Software Developer - Functional Programming Internships

We are looking for master student interns, with a passion for functional programming, ideally in OCaml, and for beautiful code.

Learn about how LexiFi uses OCaml: http://www.lexifi.com/product/technology/ocaml

No prior knowledge of finance is required. If you are interested, please send your resume to careers@lexifi.com.

About LexiFi: LexiFi is a financial software vendor based in Paris (Boulogne Billancourt). OCaml is our main development language, and we are strongly involved in the evolution of OCaml. We have created approaches and tools, rooted in the theory of programming languages, to radically simplify the development of financial applications. Our products are used by financial institutions and other software or service providers that embed our technology (and sometimes become OCaml enthusiasts as well). For more information, visit http://www.lexifi.com.

Proposals for internship topics

These proposals are a starting point and the exact goals will be discussed with the candidate.
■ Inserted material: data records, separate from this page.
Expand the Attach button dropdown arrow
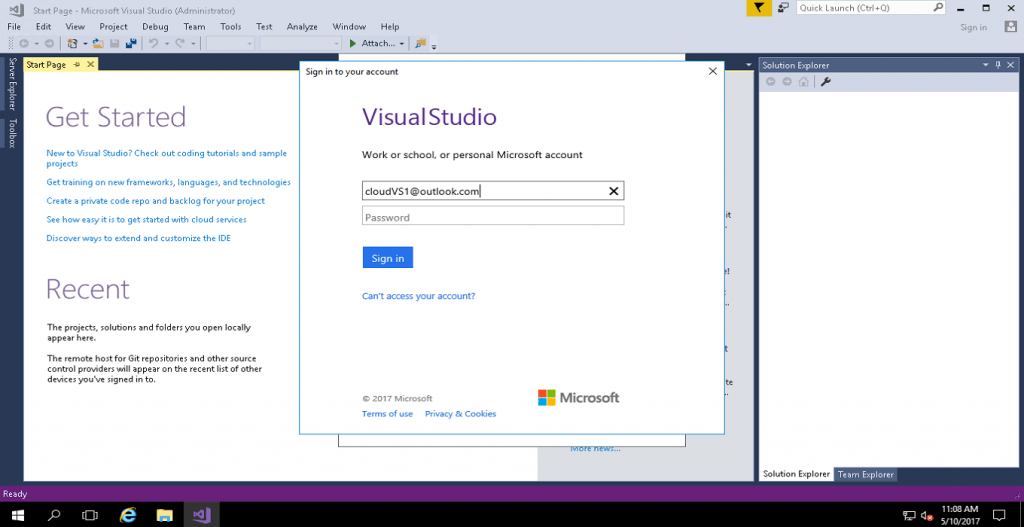1024x527 pixels. tap(402, 44)
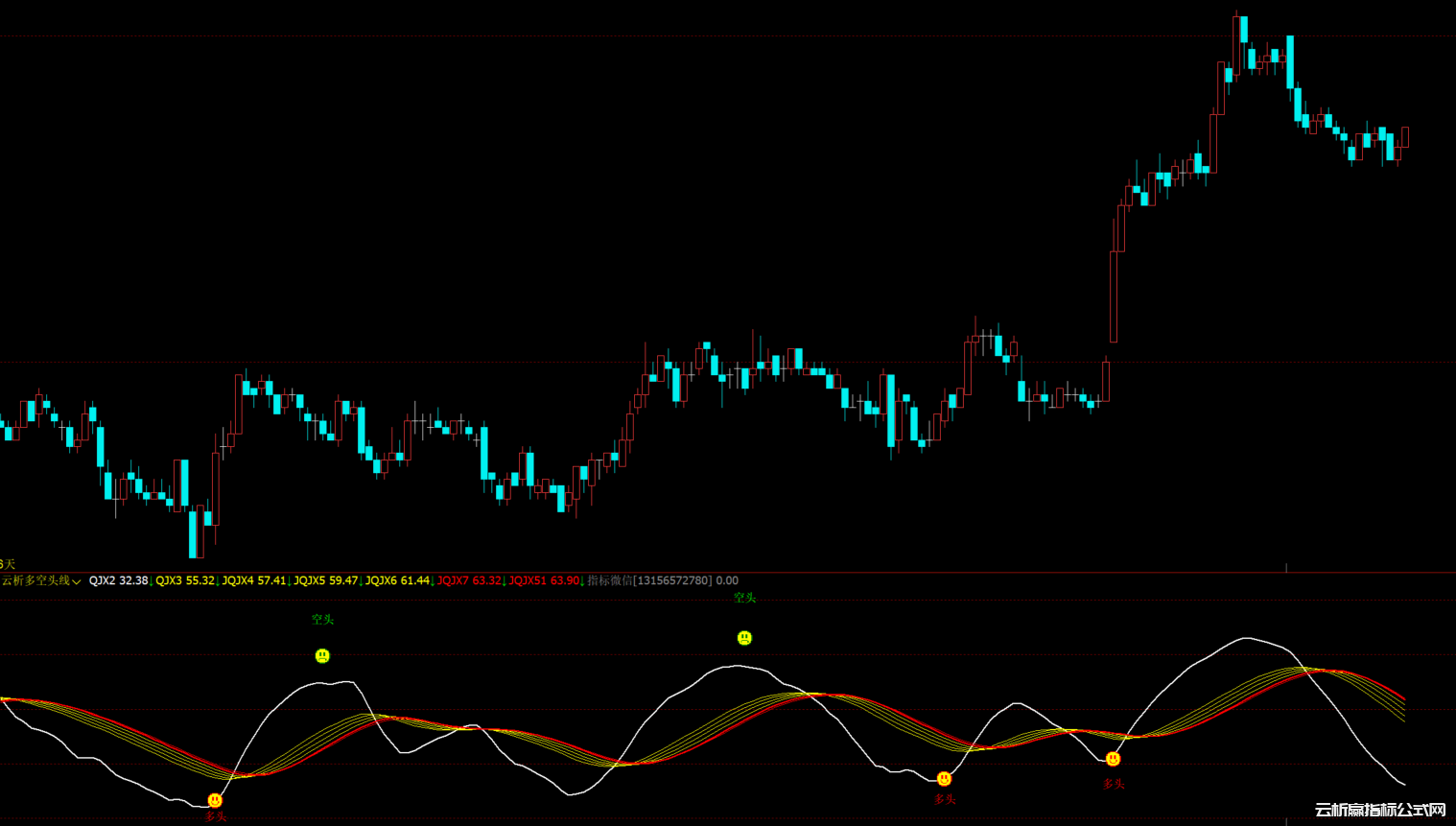Click the JQJX6 61.44 value label
Viewport: 1456px width, 826px height.
coord(397,580)
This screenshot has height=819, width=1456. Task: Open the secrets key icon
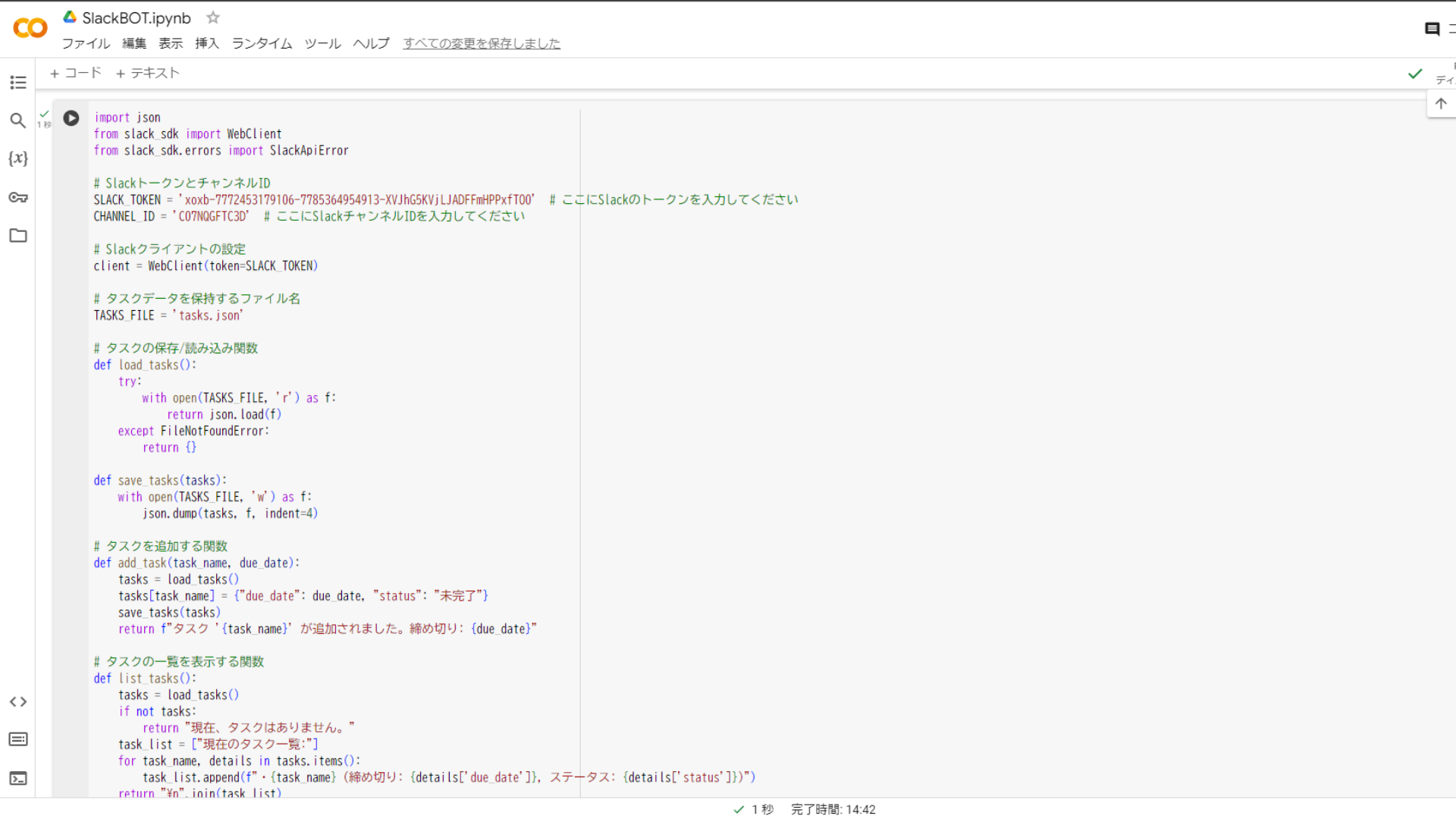pyautogui.click(x=18, y=197)
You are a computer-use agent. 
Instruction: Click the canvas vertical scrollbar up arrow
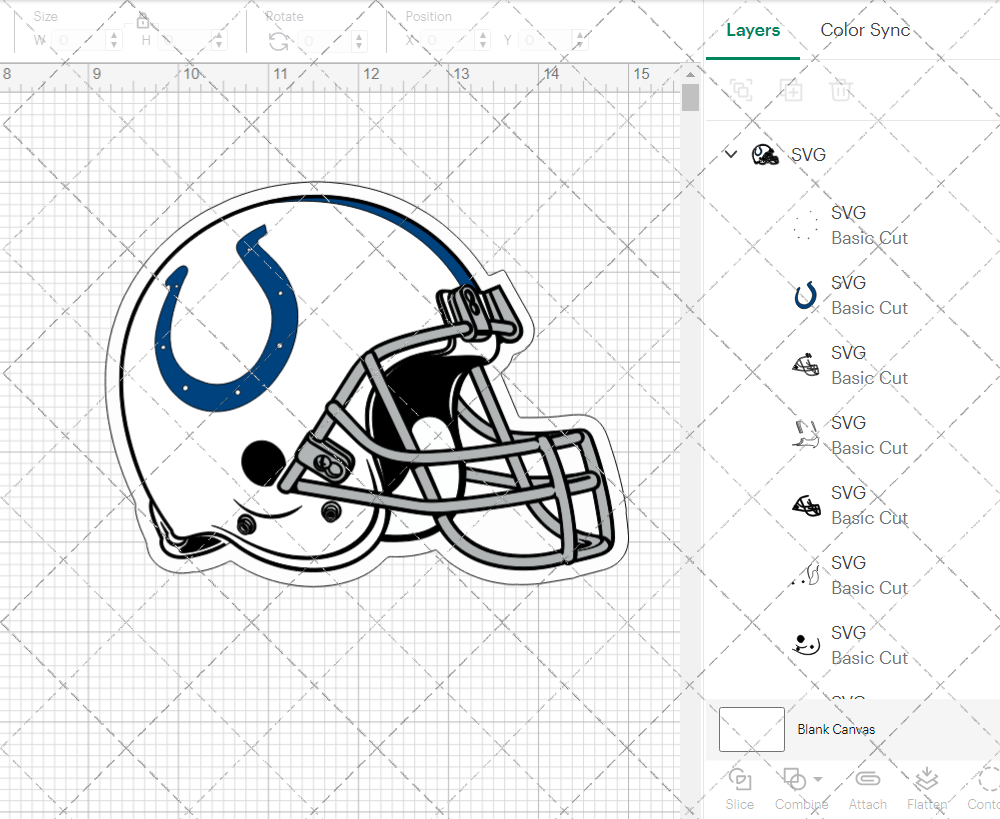click(x=690, y=76)
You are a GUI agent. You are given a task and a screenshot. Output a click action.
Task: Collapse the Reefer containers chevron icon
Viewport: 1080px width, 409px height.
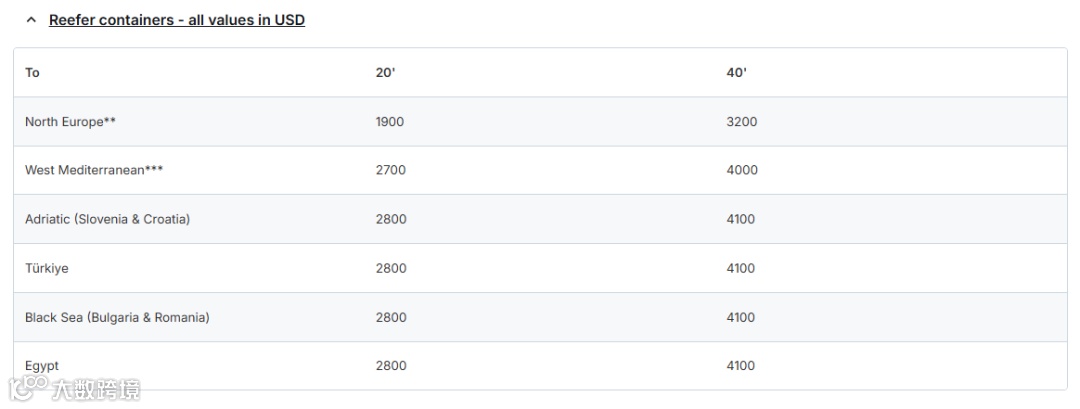pos(31,20)
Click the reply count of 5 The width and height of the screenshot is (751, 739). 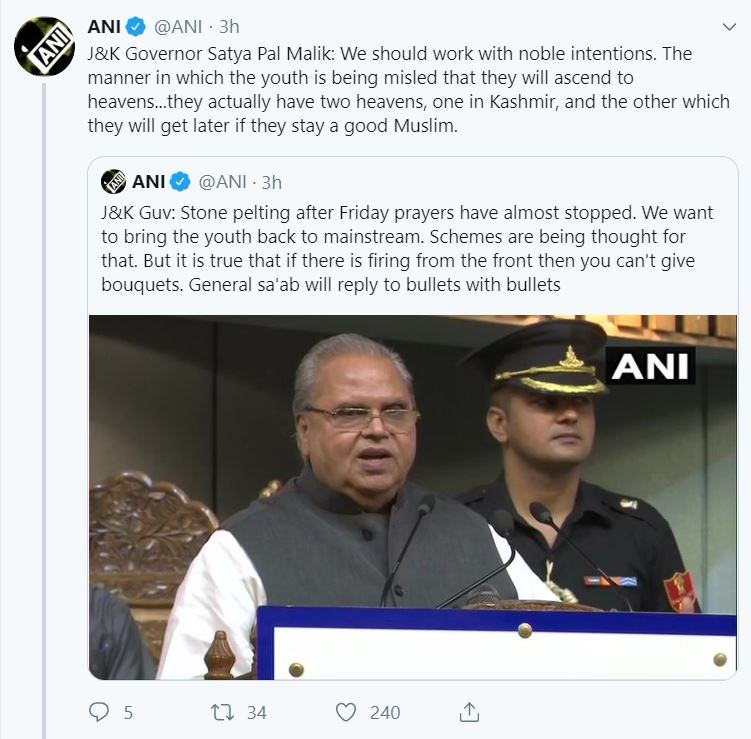click(128, 712)
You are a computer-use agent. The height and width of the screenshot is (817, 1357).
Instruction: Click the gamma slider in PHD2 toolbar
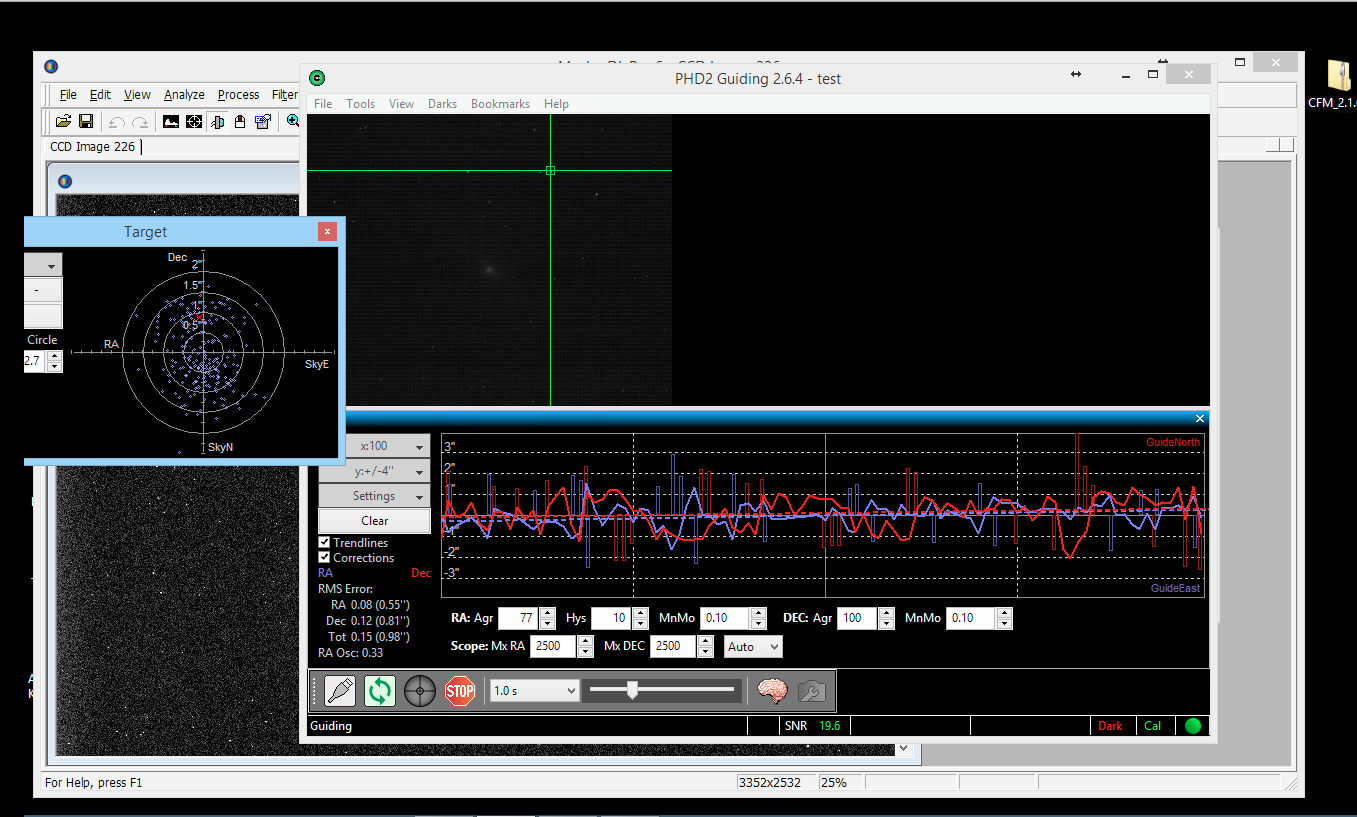(632, 690)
Note that all topics may lead to an open-source release of the code.

A tool to migrate generic float arrays

The OCaml runtime system handles the case of float arrays specially in order to support a more efficient representation which is crucial for numerical code. This has the unfortunate consequence that the rest of the code dealing with arrays of any type is slowed down. This is why the latest version of OCaml, 4.06, comes with a configure-time flag to disable this special treatment.

The purpose of this internship is to develop a tool to facilitate the migration from the old representation of float arrays to a dedicated representation that does not use generic arrays. The tool will use typing information produced by the compiler to spot occurrences of float arrays and specialize the code as needed.

References

  1. https://github.com/ocaml/ocaml/pull/1294
  2. https://www.lexifi.com/blog/about-unboxed-float-arrays

Experimenting with BuckleScript as a possible alternative to js_of_ocaml

Some of our user interfaces are created using web technologies. Written in OCaml, they are translated into Javascript using the js_of_ocaml compiler. In order to interact with the Javascript API, we developed a tool gen_js_api to generate automatically the binding code that takes care of translating values between OCaml and Javascript and dealing with Javascript calling conventions.

Recently, a promising alternative to js_of_ocaml called BuckleScript has emerged (already being used in production by the Messenger team at Facebook). The first goal of this internship would be to extend gen_js_api to support BuckleScript. This would allow all projects using gen_js_api to freely switch from one back-end to the other. Then, at a later stage, the intern will have to see how much of our code base needs to be adapted to be compatible with missing features of BuckleScript (eg. generic marshaling).

References

  1. https://bucklescript.github.io
  2. https://github.com/LexiFi/gen_js_api
  3. http://ocsigen.org/js_of_ocaml

Reimplementing LexiFi Runtime Types as a syntactic preprocessor

It is often useful to get access to types at runtime in order to implement generic type-driven operations. A typical example is a generic pretty-printer. Unfortunately, the OCaml compiler does not keep type information at runtime. At LexiFi, we have extended OCaml to support runtime types. This extension has been in use for years and is now a key element in many of our interesting components, such as our automatic GUI framework (which derives GUIs from type definitions) or our high-level database layer (which derives SQL schema from type definitions, and exposes a well-typed interface for queries). This extension is tightly integrated with the OCaml typechecker, which allows the compiler to synthesize the runtime type representations with minimal input from the programmer.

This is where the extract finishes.